■ **GOAL**
Identify every line in the items below that contains the word "field", treating uppercase and lowercase as different, and copy each of those lines.

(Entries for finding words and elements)
----

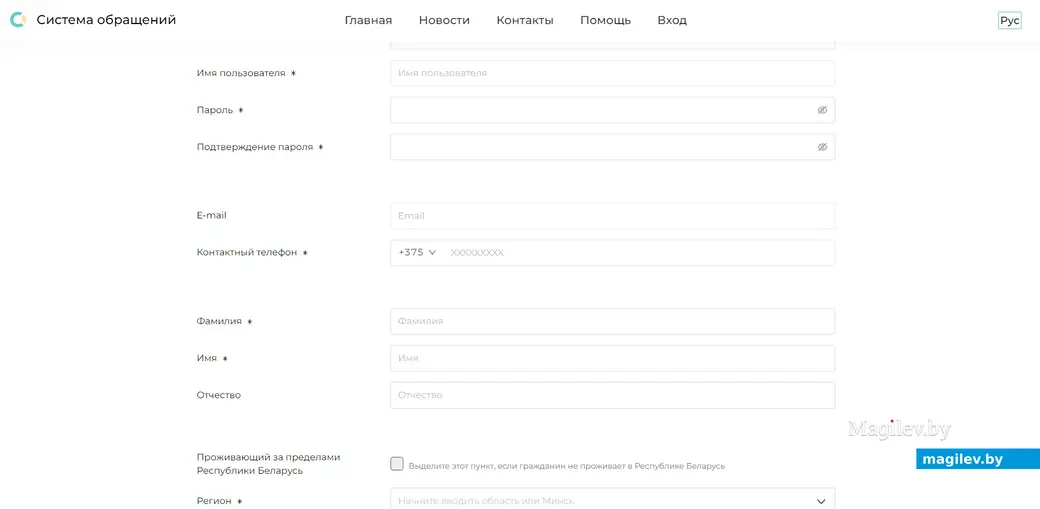The height and width of the screenshot is (509, 1040).
Task: Focus the E-mail input field
Action: click(612, 216)
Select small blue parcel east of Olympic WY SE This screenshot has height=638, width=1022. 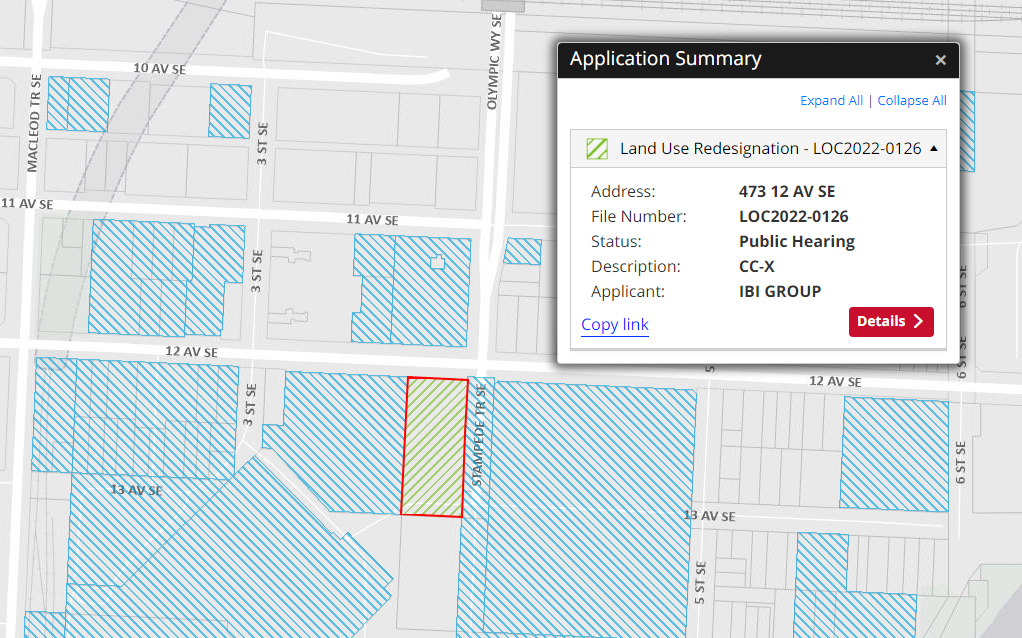coord(522,251)
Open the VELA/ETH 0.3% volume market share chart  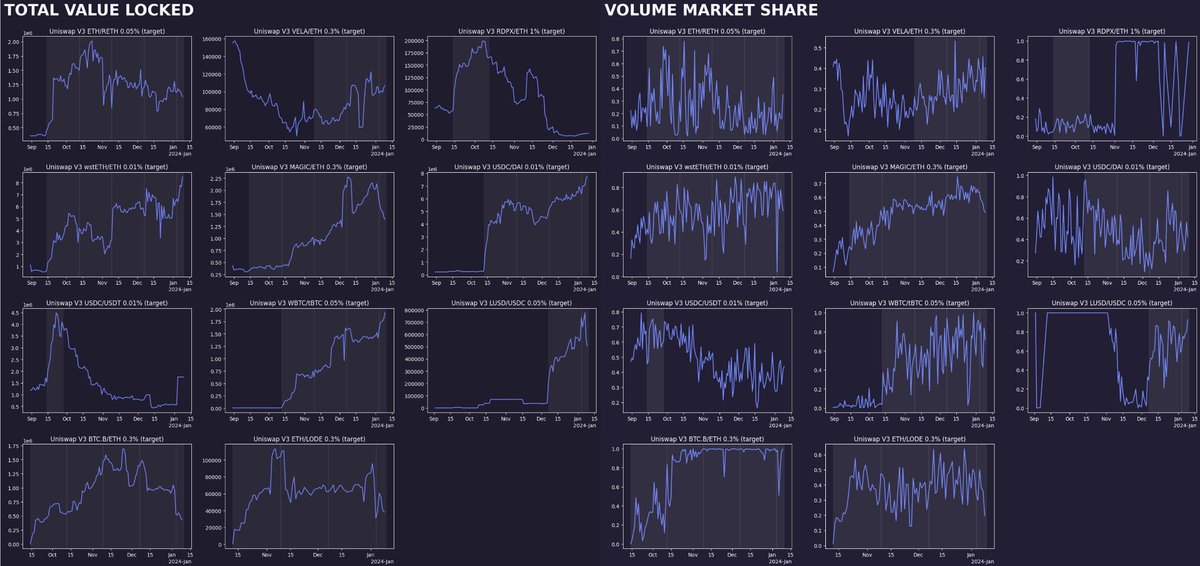click(x=907, y=88)
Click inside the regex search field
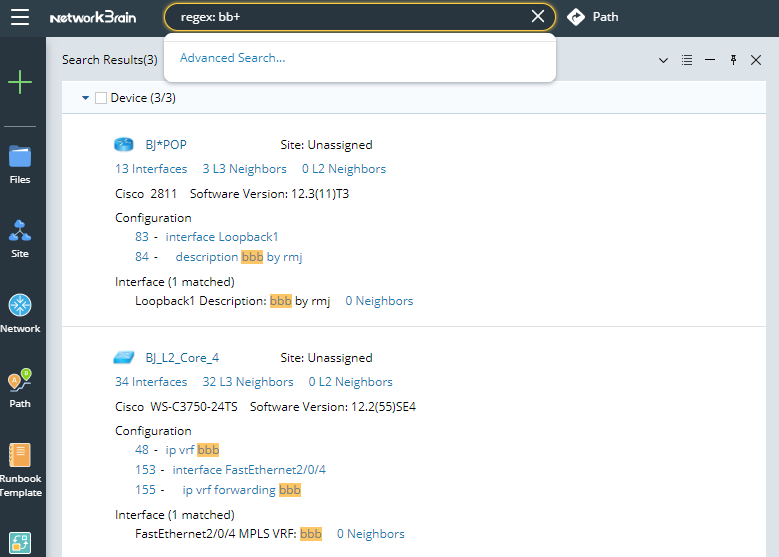Screen dimensions: 779x557 click(350, 17)
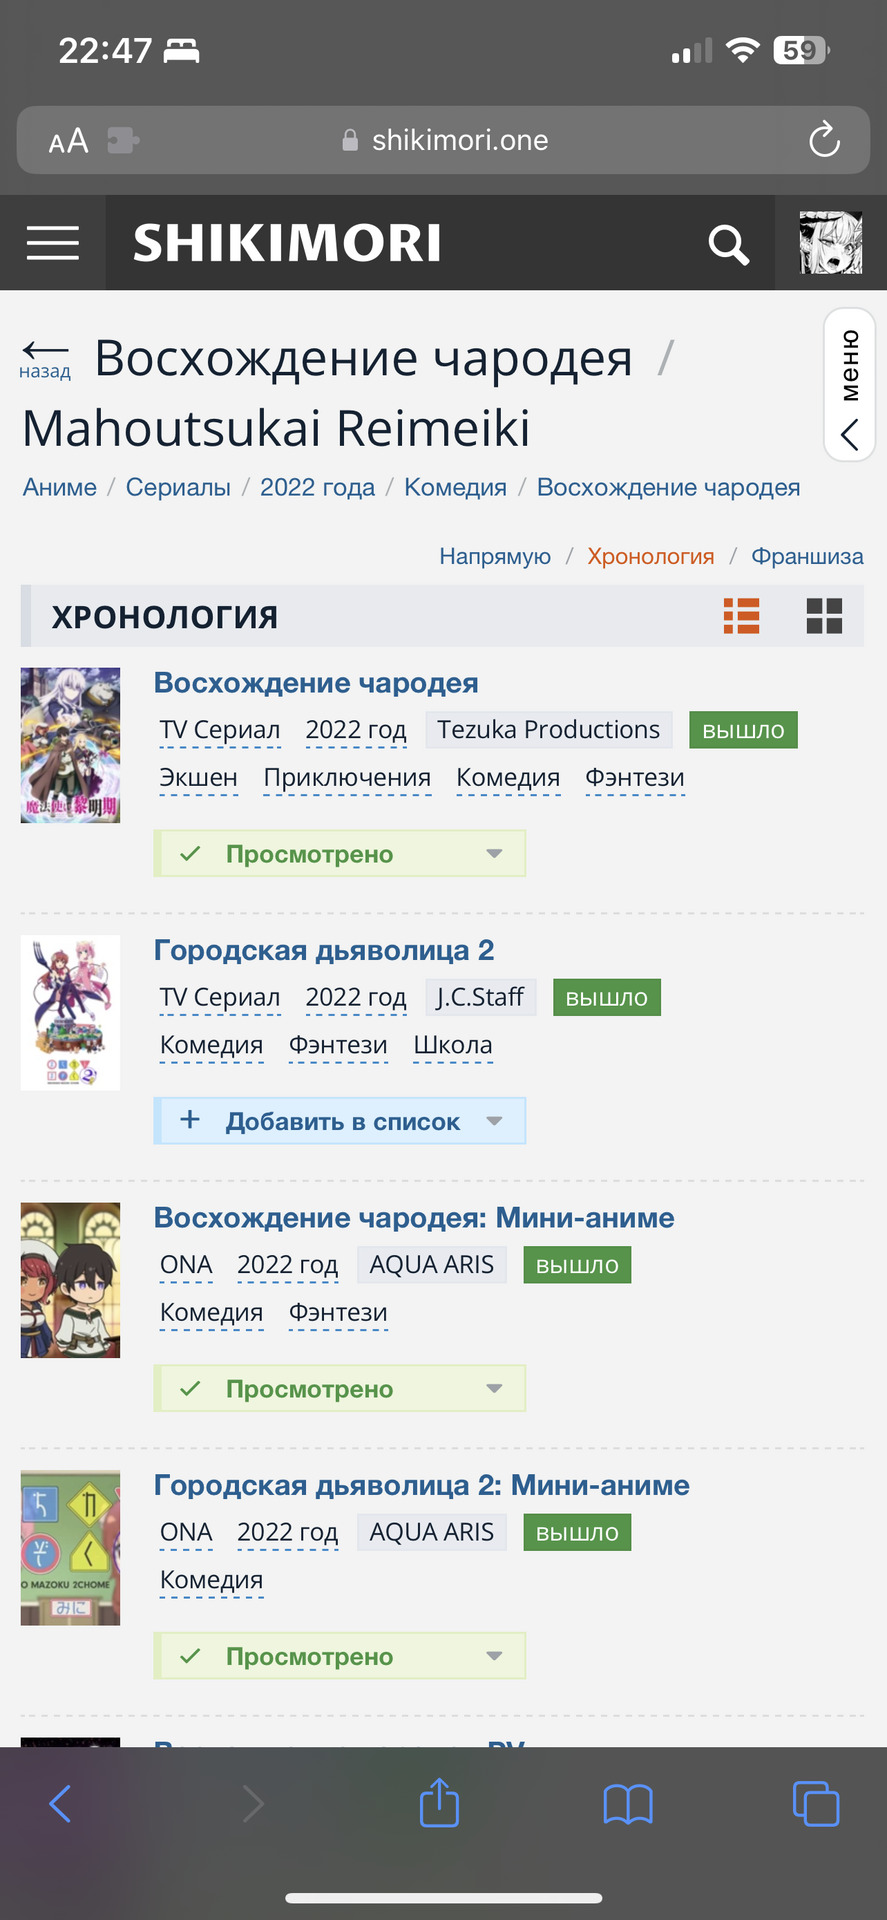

----

■ **EXPECTED ANSWER**
Task: Focus the E-mail input field
Click inside the regex search field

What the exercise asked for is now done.